= Packet over SONET/SDH =

Communications protocol for transferring packets over fiber networks

Packet over SONET/SDH, abbreviated POS, (Note: POS (packet over SONET) is a double-nested abbreviation. The S represents "SONET/SDH", which itself stands for "Synchronous Optical Network/Synchronous Digital Hierarchy". Given this, POS technically stands for "Packet over Synchronous Optical Network/Synchronous Digital Hierarchy".) is a communications protocol for transmitting packets in the form of the Point to Point Protocol (PPP) over SDH or SONET, which are both standard protocols for communicating digital information using lasers or light emitting diodes (LEDs) over optical fibre at high line rates.
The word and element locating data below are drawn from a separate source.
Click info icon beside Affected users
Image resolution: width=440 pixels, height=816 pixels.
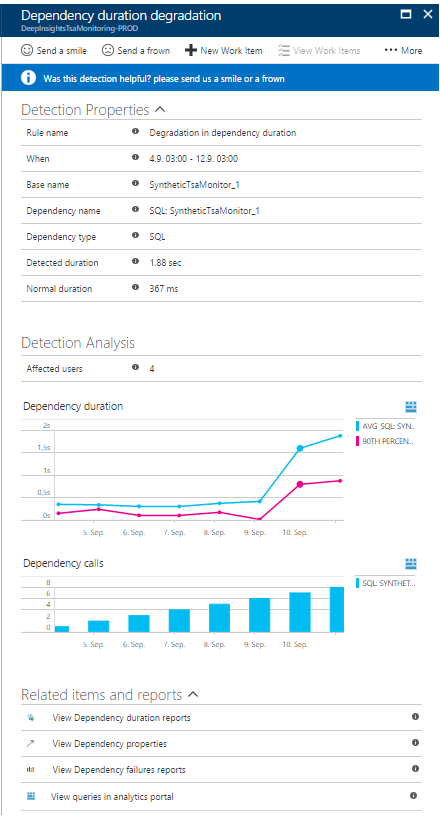(x=135, y=367)
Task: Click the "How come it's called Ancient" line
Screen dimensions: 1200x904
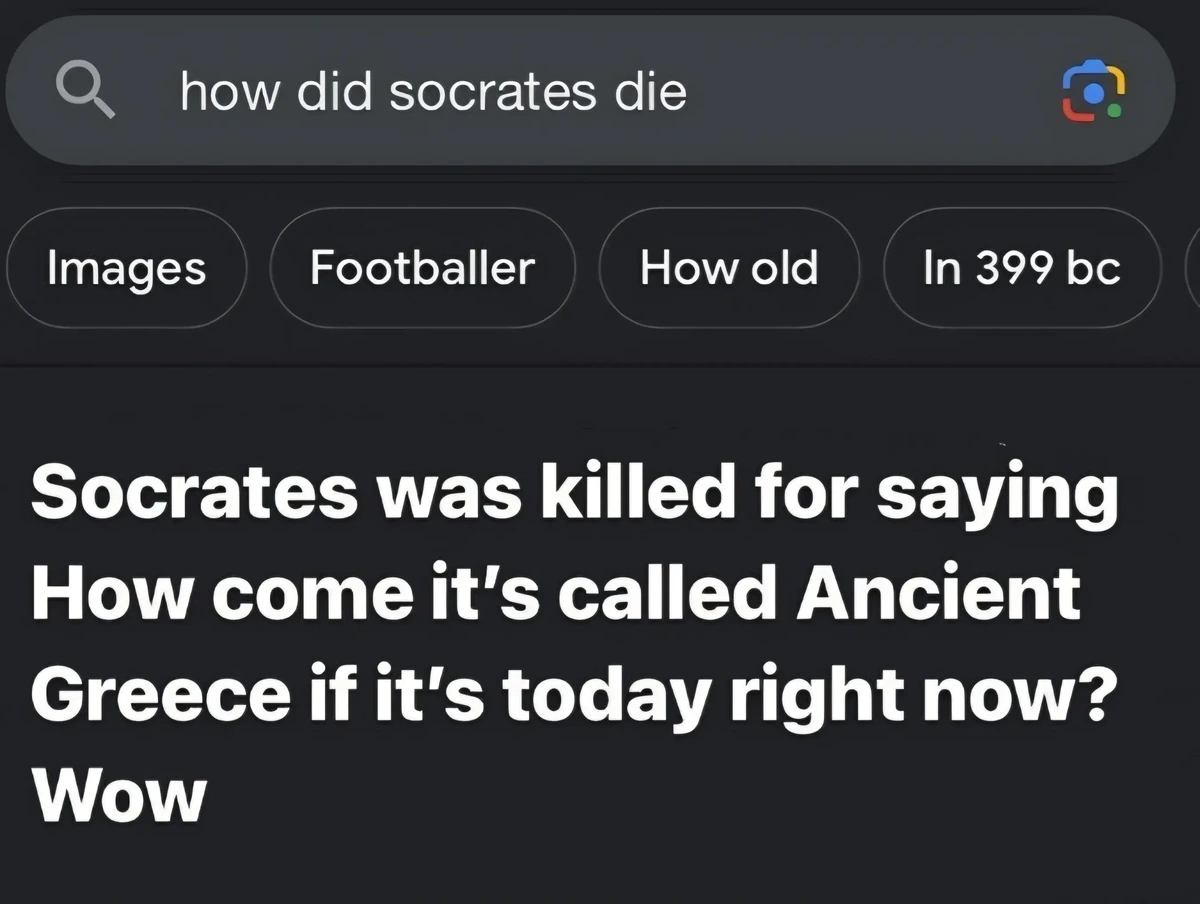Action: (x=556, y=592)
POS is defined by RFC 2615 as PPP over SONET/SDH. PPP was designed as a standard method of communicating over point-to-point links and is thus suited to SONET/SDH links because these use point-to-point circuits.

==History==
Cisco was involved in making POS an important wide area network protocol. PMC-Sierra produced an important series of early semiconductor devices which
implemented POS.

==Applications==
The most important application of POS is to support sending of IP packets across wide area networks. Large amounts of traffic on the Internet are carried over POS links. POS is also one of the link layers used by the Resilient Packet Ring standard known as IEEE 802.17.

== Security ==
Scrambling is performed during insertion of the PPP packets into the SONET/SDH frame to avoid various security attacks including denial-of-service attacks and the imitation of SONET/SDH alarms. This modification was justified as cost-effective because the scrambling algorithm was already used by the standard used to transport ATM cells over SONET/SDH. However, scrambling can optionally be disabled to allow a node to be compatible with another node that uses the now obsoleted RFC 1619 version of Packet over SONET/SDH which lacks the scrambler.

==Complementary Interfaces==
The System Packet Interface series of standards from the Optical Internetworking Forum including SPI-4.2 and SPI-3 and their predecessors PL-4 and PL-3 are commonly used as the interface between packet processing devices and framer devices that implement POS. The acronym PL-4 means POS-PHY Layer 4.